***** The records *****
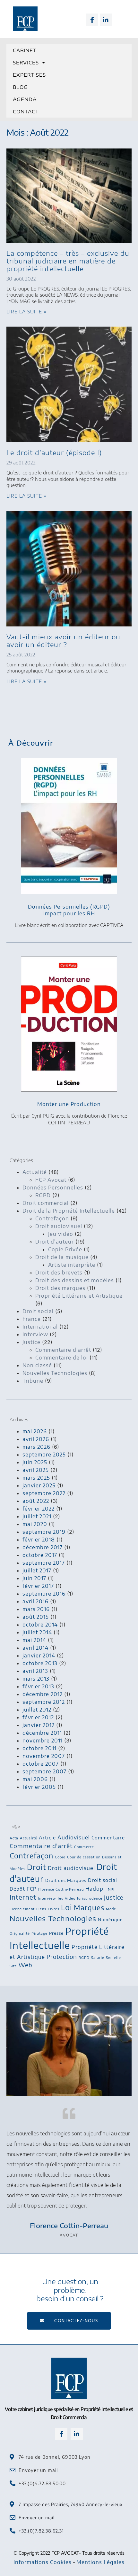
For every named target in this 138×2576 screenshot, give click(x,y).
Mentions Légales (100, 2562)
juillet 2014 (37, 1632)
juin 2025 (34, 1462)
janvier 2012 (38, 1725)
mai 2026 (34, 1431)
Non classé (37, 1365)
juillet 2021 (36, 1516)
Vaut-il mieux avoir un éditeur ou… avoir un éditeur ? (65, 640)
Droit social (38, 1311)
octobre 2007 (40, 1763)
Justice (31, 1342)
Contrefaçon (52, 1218)
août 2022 (35, 1501)
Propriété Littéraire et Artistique (79, 1296)
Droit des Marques (65, 1880)
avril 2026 (35, 1439)
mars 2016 (36, 1609)
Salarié (97, 1957)
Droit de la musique (62, 1257)
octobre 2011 (39, 1748)
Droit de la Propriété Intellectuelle (68, 1210)
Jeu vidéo (60, 1234)
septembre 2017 (43, 1563)
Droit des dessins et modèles (74, 1280)
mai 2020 (34, 1524)
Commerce (84, 1847)
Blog (20, 87)
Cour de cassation (83, 1857)
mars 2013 (35, 1678)
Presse (56, 1933)
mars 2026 (36, 1447)
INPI (111, 1889)
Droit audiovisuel (58, 1226)
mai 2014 (34, 1640)
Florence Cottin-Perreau (61, 1889)
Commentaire (108, 1837)
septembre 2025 (44, 1454)
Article (47, 1837)
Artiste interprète (71, 1265)
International (40, 1326)
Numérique (110, 1919)
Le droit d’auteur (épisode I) (54, 452)
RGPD (43, 1195)
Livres (53, 1909)
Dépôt (17, 1889)
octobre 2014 (40, 1624)
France (31, 1319)
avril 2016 (35, 1601)
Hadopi (95, 1888)
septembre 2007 (44, 1771)
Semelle (113, 1957)
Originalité (20, 1933)
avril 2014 (35, 1648)
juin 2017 (34, 1578)
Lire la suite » (26, 311)
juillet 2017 (36, 1570)
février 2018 (38, 1539)
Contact (26, 111)
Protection (62, 1956)
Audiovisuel (73, 1837)
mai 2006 (35, 1779)
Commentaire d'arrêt (63, 1350)
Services (26, 62)
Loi (66, 1907)
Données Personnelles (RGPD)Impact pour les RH (69, 909)
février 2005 (39, 1787)
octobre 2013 (39, 1663)
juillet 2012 (36, 1709)
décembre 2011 (42, 1733)
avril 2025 (35, 1470)
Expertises (29, 75)
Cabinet (25, 50)
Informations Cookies (42, 2562)
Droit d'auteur (54, 1241)
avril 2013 (35, 1671)
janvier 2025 (39, 1485)
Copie (60, 1857)
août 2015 (35, 1617)
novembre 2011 (42, 1740)
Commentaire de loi (61, 1357)
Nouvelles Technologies (54, 1373)
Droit (36, 1867)
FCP (32, 1889)
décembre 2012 (42, 1694)
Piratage (39, 1933)
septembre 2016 (43, 1593)
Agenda (25, 99)
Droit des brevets (58, 1272)
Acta (14, 1838)
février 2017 (38, 1586)
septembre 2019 (43, 1532)
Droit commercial (45, 1203)
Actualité (34, 1172)
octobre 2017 (39, 1555)
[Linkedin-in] (106, 20)
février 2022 (38, 1508)
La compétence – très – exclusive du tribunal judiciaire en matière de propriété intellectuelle (67, 260)
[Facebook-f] (92, 20)
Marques (89, 1907)
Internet (23, 1897)
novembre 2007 (43, 1756)
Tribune (32, 1381)
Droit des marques (60, 1288)
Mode (111, 1909)
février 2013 (38, 1686)
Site (13, 1966)
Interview (35, 1334)
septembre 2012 (43, 1702)
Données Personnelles (52, 1187)
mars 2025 (36, 1477)
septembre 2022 (43, 1493)
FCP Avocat (50, 1180)
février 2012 (38, 1717)
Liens (41, 1909)
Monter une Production (69, 1104)
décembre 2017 (42, 1547)
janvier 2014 (38, 1655)
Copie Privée (65, 1249)
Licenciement (22, 1909)
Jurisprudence (89, 1898)
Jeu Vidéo (66, 1898)
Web (25, 1965)
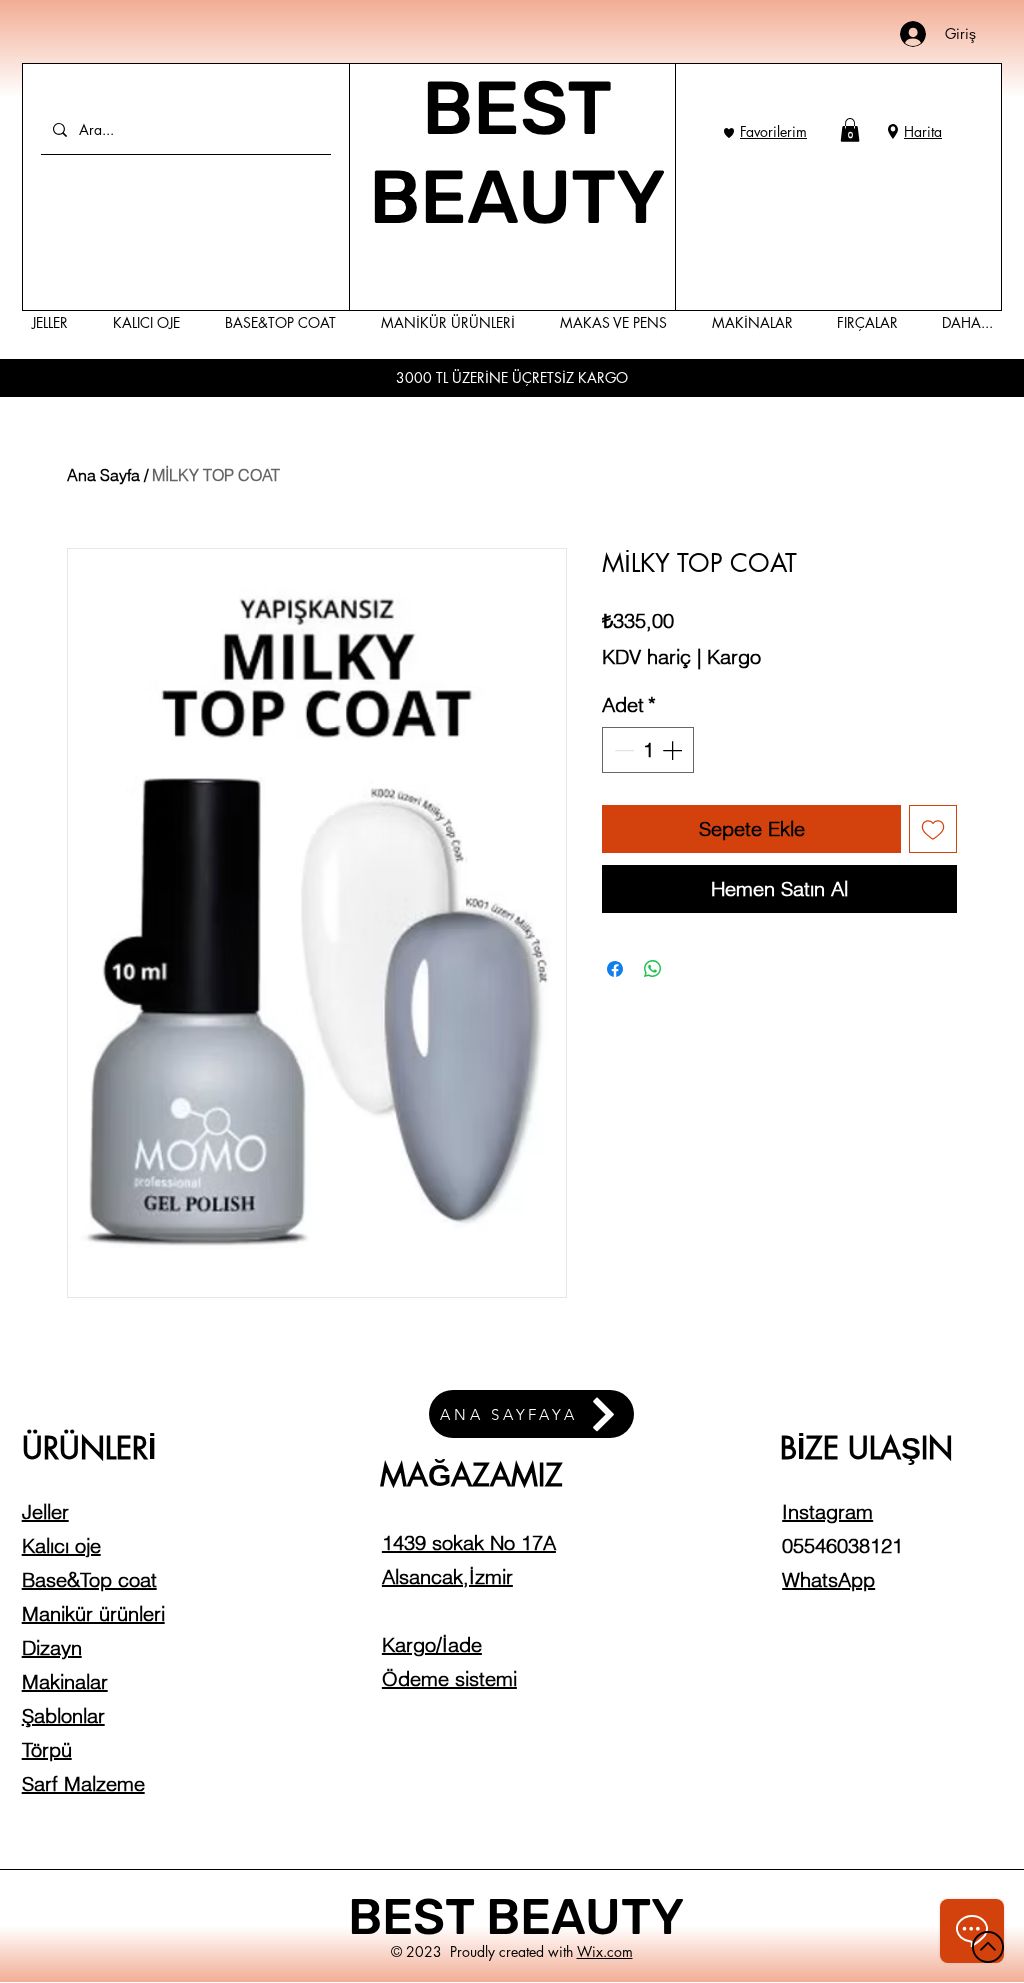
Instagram (827, 1511)
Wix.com (605, 1951)
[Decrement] (622, 750)
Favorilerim (773, 131)
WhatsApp (828, 1579)
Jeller (45, 1511)
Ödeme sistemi (449, 1678)
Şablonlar (63, 1715)
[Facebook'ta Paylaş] (615, 969)
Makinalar (65, 1681)
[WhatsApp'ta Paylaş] (653, 969)
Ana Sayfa (103, 475)
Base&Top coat (89, 1579)
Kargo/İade (432, 1644)
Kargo (734, 656)
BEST (417, 1917)
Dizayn (52, 1647)
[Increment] (674, 750)
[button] (850, 130)
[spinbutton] (648, 750)
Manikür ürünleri (93, 1613)
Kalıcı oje (61, 1545)
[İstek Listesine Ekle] (933, 829)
*****
Find the lines in the data that hold the word "auteur". Reply with how many there are and nothing more.

» **Result below**
2